Además, se detectaron restos óseos visibles en la superficie del terreno, lo que sugiere que este sitio habría sido utilizado en múltiples ocasiones para depositar cuerpos, confirmando la recurrencia de actividades ilícitas en la región. Este patrón refuerza la necesidad de intensificar las búsquedas y la vigilancia para evitar que estas violaciones a los derechos humanos continúen impunes.
Las tareas de búsqueda y exhumación se desarrollaron bajo la supervisión y acompañamiento de la Comisión de Búsqueda de Personas de Sonora, quienes contaron con el apoyo y resguardo de diversas corporaciones de seguridad. Este respaldo fue fundamental para garantizar que la intervención en campo se realizara de manera segura y coordinada, facilitando el trabajo de los colectivos especializados.
Los colectivos involucrados, como Guerreras Buscadoras de Guaymas y Empalme, así como Buscadoras de la Frontera Nogales, han anunciado que continuarán sus jornadas de búsqueda en la zona durante los próximos días. Su objetivo es descartar completamente el predio y avanzar en la localización de personas desaparecidas, brindando esperanza y apoyo a las familias afectadas por estas tragedias.
Este hallazgo se suma al contexto de inseguridad y violencia que prevalece en la región de Sonora, donde se continúan reportando casos de desapariciones forzadas y fosas clandestinas.

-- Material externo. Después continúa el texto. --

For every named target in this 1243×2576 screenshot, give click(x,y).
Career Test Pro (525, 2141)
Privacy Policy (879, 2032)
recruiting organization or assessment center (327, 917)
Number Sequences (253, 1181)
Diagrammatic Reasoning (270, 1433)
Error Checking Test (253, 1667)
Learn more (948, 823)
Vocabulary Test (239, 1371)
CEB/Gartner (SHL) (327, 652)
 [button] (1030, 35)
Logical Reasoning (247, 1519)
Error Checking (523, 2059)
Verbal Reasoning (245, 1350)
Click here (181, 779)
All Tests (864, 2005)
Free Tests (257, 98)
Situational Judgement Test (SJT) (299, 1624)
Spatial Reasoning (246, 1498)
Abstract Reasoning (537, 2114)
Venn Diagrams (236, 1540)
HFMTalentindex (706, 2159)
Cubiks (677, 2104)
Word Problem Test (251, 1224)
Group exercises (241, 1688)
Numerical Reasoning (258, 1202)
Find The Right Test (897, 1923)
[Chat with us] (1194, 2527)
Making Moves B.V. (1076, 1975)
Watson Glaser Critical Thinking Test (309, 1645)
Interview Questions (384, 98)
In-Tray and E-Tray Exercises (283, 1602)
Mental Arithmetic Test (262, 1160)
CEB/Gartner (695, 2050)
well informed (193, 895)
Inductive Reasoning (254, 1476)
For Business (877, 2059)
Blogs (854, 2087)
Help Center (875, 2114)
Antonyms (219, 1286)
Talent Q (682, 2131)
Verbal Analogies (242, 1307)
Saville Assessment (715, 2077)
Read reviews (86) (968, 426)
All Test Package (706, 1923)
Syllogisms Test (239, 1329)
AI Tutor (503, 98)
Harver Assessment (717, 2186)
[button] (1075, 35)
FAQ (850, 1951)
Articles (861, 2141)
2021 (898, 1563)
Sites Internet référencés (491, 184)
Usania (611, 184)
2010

La coordinación entre colectivos, autoridades y la sociedad civil es crucial para seguir enfrentando este grave problema que afecta a muchas comunidades.
En una dimensión complementaria a esta situación, recientemente en Sonora también se aseguró un cargamento de 110 kilos de marihuana, valorado en 354 mil pesos, evidenciando la persistencia de actividades delictivas en la región. Además, se anunció una reforma judicial en Hermosillo que impacta en la gestión de predios abandonados, mostrando que los retos para la justicia y la seguridad en esta zona son amplios y variados.